**Document excerpt:**
•••••

Less than two months into his first semester at Southwest, Francis struggled to fit in. He endured constant harassment and often was chased home or punched and kicked by gangs of fellow students. He argued with administrators. He lost interest in his classes because he was unfamiliar with the project-based method of learning. He saw classmates in the bathroom shooting dice for points and the right to "be with" certain girls. He noticed his fellow students' interest in drugs.

The cumulative effect of all the distractions, Crow says, nudged Francis into trouble. Her son was suspended four times in the first semester -- for yelling in the cafeteria (two weeks); for fighting in the gym (three days); for possession of a cigarette (ten days); and for missing detention (one day). Suspensions were nothing new to Francis -- he was suspended twice in the sixth grade at his last school. But for some reason, Southwest Charter School seemed to bring out the worst -- not the best -- in Francis, who spikes his discussions of philosophy and politics with four-letter words. When discussing his part in the altercations with other students, Francis explains that he doesn't like to hit back because he is a pacifist. "When someone hits you and you're not looking, it's a cowardly act," Francis says. "I've taken a year and a half of kung fu, and I could kick their asses if I wanted to."

Toward the end of his first semester, Francis begged his mother to allow him the privilege of packing some sort of protection.

"He asked me if he could take Mace to school. I said no. He wanted to take a stun gun. I said no."

Then Francis suggested taking a pocketful of pennies and an extra sock. His mother said no. She didn't think a present-day version of a medieval flailing weapon would do the trick. Instead, Margaret Crow took a desperate measure. She gave her son permission to shoot his attackers -- with a disposable camera.

•••••

**Source excerpt:**
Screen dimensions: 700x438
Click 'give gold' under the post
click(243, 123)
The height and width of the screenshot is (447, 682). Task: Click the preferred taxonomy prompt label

•••••

**Complete the following:**
1. From the article about Francis at Southwest Charter School, return the passage that begins with the words "Less than two" and ends with "interest in drugs.".
2. In the article about Francis at Southwest Charter School, what did his mother give him permission to shoot his attackers with?

**Solved problems:**
1.
Less than two months into his first semester at Southwest, Francis struggled to fit in. He endured constant harassment and often was chased home or punched and kicked by gangs of fellow students. He argued with administrators. He lost interest in his classes because he was unfamiliar with the project-based method of learning. He saw classmates in the bathroom shooting dice for points and the right to "be with" certain girls. He noticed his fellow students' interest in drugs.

2. A disposable camera.